Heathcliff, pensei, dirigia-se para o celeiro. Mas ele só atravessara a sala, deixando-se cair num banco junto à parede, longe da lareira, onde permaneceu em silêncio.
Eu ninava Hareton sobre o joelho e cantarolava uma canção que começava: “Tarde da noite, a criança chorava... Sob a terra, sua mãezinha escutava”,48 quando a srta. Cathy, que ouvira toda a cena de seu quarto, meteu a cabeça pela porta e sussurrou:
– Está sozinha, Nelly?
– Sim, senhorita – respondi.
Ela entrou e se aproximou da lareira. Supondo que fosse dizer alguma coisa, ergui os olhos. A expressão em seu rosto parecia perturbada e ansiosa. Seus lábios estavam entreabertos, como se fosse falar, e inspirou, mas deixou sair um suspiro em vez de uma frase.
Retomei minha cantiga; não esquecera seu comportamento recente.
– Onde está Heathcliff? – perguntou, interrompendo-me.
– Cuidando do trabalho, no estábulo – foi minha resposta.
Ele não me contradisse; talvez estivesse cochilando.
Seguiu-se mais uma pausa longa, durante a qual notei uma lágrima ou duas pingando do queixo de Catherine sobre o chão.
“Será que está arrependida pela conduta vergonhosa?”, perguntei-me. “Seria novidade. Mas ela que se vire, não vou ajudá-la!”
Não, Cathy não sentia o menor remorso; estava preocupada com seus próprios problemas.
– Ah, céus! – exclamou, por fim. – Estou tão infeliz!
– Que pena – observei. – É difícil satisfazê-la; tem tantos amigos e tão poucas preocupações, e não consegue ficar satisfeita!
– Nelly, pode guardar um segredo? – prosseguiu, ajoelhando-se ao meu lado e erguendo para mim aqueles olhos encantadores, com aquela expressão capaz de pôr fim a qualquer ressentimento, até o mais justificado do mundo.
– É um segredo que vale a pena guardar? – perguntei, já menos aborrecida.
– É, e ele me preocupa, preciso desabafar! Quero saber o que devo fazer. Hoje, Edgar Linton me pediu em casamento, e lhe dei uma resposta. Antes que lhe conte se foi afirmativa ou negativa, diga-me você qual deveria ter sido.
– Ora, srta. Catherine, como posso saber? – retruquei. – Certamente, considerando-se o espetáculo que a senhorita apresentou em presença dele hoje à tarde, eu diria que seria mais sábio recusá-lo. Deve ser ou um completo idiota ou um tolo aventureiro, para ter feito o pedido depois de tudo.
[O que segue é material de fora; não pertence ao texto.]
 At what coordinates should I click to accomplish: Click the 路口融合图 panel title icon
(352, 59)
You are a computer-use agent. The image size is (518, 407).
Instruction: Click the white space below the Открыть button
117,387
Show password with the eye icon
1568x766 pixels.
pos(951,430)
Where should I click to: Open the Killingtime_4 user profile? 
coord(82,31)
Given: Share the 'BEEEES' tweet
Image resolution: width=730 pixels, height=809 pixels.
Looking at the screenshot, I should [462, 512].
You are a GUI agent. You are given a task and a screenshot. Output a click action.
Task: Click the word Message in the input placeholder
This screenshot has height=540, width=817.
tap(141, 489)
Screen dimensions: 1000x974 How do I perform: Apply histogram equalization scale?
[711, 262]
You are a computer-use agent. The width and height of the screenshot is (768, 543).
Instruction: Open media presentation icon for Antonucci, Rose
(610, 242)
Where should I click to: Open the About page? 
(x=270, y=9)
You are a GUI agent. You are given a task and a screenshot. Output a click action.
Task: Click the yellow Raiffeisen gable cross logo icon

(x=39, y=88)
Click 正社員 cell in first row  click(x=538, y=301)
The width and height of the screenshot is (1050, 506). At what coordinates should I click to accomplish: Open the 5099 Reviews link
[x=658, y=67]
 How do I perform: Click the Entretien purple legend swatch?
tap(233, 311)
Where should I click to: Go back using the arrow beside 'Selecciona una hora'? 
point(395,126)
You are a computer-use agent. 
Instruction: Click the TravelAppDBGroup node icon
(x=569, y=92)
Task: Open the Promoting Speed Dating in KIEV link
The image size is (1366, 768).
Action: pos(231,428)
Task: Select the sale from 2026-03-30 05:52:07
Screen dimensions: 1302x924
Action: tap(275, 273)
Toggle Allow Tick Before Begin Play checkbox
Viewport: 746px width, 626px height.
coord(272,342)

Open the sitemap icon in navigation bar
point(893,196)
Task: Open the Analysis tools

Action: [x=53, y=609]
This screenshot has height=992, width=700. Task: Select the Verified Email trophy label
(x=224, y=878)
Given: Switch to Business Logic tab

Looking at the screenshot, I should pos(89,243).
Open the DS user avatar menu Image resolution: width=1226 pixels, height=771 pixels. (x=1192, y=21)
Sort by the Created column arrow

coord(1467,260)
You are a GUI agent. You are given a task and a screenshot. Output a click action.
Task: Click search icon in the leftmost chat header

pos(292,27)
– Se vai falar desse jeito, não conto mais nada – replicou ela, impertinente, pondo-se de pé. – Eu aceitei, Nelly. Agora me diga, depressa, se errei!
– A senhorita aceitou! Então de que adianta discutir o assunto? Já deu sua palavra e não pode mais voltar atrás.
– Mas diga-me se eu devia ter feito isso, diga logo! – exclamou ela, num tom irritado, torcendo as mãos, a testa franzida.
– Há muitas coisas a considerar antes que eu possa dar uma resposta apropriada à sua pergunta – falei, sentenciosamente. – Antes de mais nada, ama o sr. Edgar?
– Quem não ama? É claro que sim – respondeu ela.
Então, a fiz passar pelo seguinte interrogatório – para uma moça de vinte e dois anos, era mais do que razoável:
– Por que o ama, srta. Cathy?
– Não faça perguntas tolas. Amo, e basta.
– De jeito nenhum. Precisa me dizer por quê.
– Bem, porque é bonito, e é uma companhia agradável.
– Não basta! – foi meu comentário.
– E porque é jovem e alegre.
– Ainda não basta.
– E porque me ama.
– Isso não vem ao caso.
– E vai ser rico. Vou gostar de ser a mulher mais importante da região, e vou sentir orgulho de ter um marido como ele.
– Pior ainda. Agora me diga, de que maneira o ama?
– Como todo mundo ama... você parece boba, Nelly.
– Não sou, não. Responda.
– Amo o chão que ele pisa, e o ar sobre sua cabeça, e tudo o que ele toca, e cada palavra que pronuncia. Amo sua aparência, e todas as suas atitudes, e ele todo, por completo. Pronto!
– E por quê?
– Não, você está zombando de mim, e isso é muito mau. A situação não é uma brincadeira para mim! – exclamou a jovem, franzindo o cenho e se voltando para a lareira.
– Estou longe de estar zombando, srta.